3. Consolidated Violence Detection Benchmark

To ensure generalization and unbiased evaluation, three leading datasets (RWF-2000, RLVS, and VioPeru) are merged. Particular steps are taken to prevent data leakage via cross-split embedding similarity analysis and manual duplicate removal, resulting in 1,712 violent and 1,712 non-violent training clips, and 427 violent and 428 non-violent testing clips, each labeled with a single binary class. Each video clip is standardized to five seconds in length (Senadeera et al., 23 May 2025).

4. Empirical Performance and Comparative Efficiency

Dual Branch VideoMamba sets new state-of-the-art results under the consolidated benchmark. The following table summarizes its performance and efficiency relative to alternative architectures:

Model	Params (M)	FLOPS (G)	Top-1 Acc (%)	F1-Viol (%)	F1-Non-Viol (%)
SlowFast	60	234	76.37	74.56	77.95
VideoSwin-B	88	281.6	80.47	79.15	81.63
Uniformer-V2	354	6108	92.51	92.87	92.12
VideoMamba	74	806	94.39	94.29	94.48
CUE-Net	354	5826	95.91	95.95	95.86
Dual Branch VB	154.3	1612	96.37	96.33	96.42

Dual Branch VideoMamba achieves the highest balanced accuracy and F1 scores, with ~50% lower parameter count and FLOPs than prior SOTA models such as CUE-Net and Uniformer (Senadeera et al., 23 May 2025).

5. Implementation Specifics

The implementation uses PyTorch. Both branches run in parallel, initialized from pretrained VideoMamba-Middle weights on Kinetics-400, each with 32 layers and hidden dimension $d=576$ . The optimizer is AdamW with an initial learning rate of $1 \times 10^{-4}$ , a cosine-annealing learning rate schedule, and five-epoch warmup over 55 epochs total. Cross-entropy loss on binary labels is standard; spatial input augmentation consists solely of YOLO V8 cropping and frame resizing to $224 \times 224$ . Ablations confirm gains of +0.98% via the cropping module, ~0.7% from continuous (full-depth) GCTF versus single-depth fusion, and optimal results with balanced input frame counts between branches (Senadeera et al., 23 May 2025).

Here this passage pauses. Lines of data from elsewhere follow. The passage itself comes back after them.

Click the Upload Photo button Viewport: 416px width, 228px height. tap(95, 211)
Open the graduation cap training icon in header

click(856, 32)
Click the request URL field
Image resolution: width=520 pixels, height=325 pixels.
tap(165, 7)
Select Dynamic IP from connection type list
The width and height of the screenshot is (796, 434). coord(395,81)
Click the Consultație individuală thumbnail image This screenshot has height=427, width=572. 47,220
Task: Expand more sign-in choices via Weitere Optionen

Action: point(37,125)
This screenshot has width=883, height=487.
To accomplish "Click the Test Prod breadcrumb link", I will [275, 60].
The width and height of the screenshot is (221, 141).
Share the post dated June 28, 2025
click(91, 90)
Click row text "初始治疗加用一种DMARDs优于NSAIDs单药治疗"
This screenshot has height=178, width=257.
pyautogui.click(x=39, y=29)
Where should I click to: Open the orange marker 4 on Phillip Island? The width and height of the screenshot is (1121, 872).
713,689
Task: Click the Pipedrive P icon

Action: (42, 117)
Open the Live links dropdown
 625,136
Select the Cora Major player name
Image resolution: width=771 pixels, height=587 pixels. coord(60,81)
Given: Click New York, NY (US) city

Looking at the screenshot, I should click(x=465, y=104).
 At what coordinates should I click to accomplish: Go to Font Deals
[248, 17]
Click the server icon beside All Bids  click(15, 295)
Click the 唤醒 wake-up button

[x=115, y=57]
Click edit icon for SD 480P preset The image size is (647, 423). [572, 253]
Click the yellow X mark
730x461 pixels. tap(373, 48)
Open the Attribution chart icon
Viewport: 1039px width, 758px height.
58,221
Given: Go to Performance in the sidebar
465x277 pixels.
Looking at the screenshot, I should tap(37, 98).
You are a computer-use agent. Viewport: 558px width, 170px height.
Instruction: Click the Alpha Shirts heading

6. Comparative Context and Impact

The use of state-space models in video understanding has been motivated by the limitations of traditional self-attention in computational scaling, especially for long-term temporal dependencies (Park et al., 2024). Linear-time selective SSMs enable tractable training and inference on longer sequences. Dual-branch or dual-path mechanisms have also been explored in variants such as VSRM and MambaSeg, where parallel SSMs or hybrid SSM/Transformer blocks facilitate effective spatio-temporal and multimodal fusion (Tran et al., 28 Jun 2025, Gu et al., 30 Dec 2025). However, the Dual Branch VideoMamba’s particular innovation lies in its gated, depth-wise class token fusion and the systematic separation of spatial and temporal scan ordering, which jointly maximize representational synergy across branches.

The model’s significant increase in efficiency and accuracy and its robust performance in real-time surveillance scenarios suggest Mamba SSMs are poised to replace quadratic-time Transformer backbones in a variety of video analytics applications (Senadeera et al., 23 May 2025). The dual-branch framework is extensible to tasks beyond violence detection, including video segmentation, anomaly detection, and multimodal event analysis, contingent on suitable scan orderings and fusion schemes.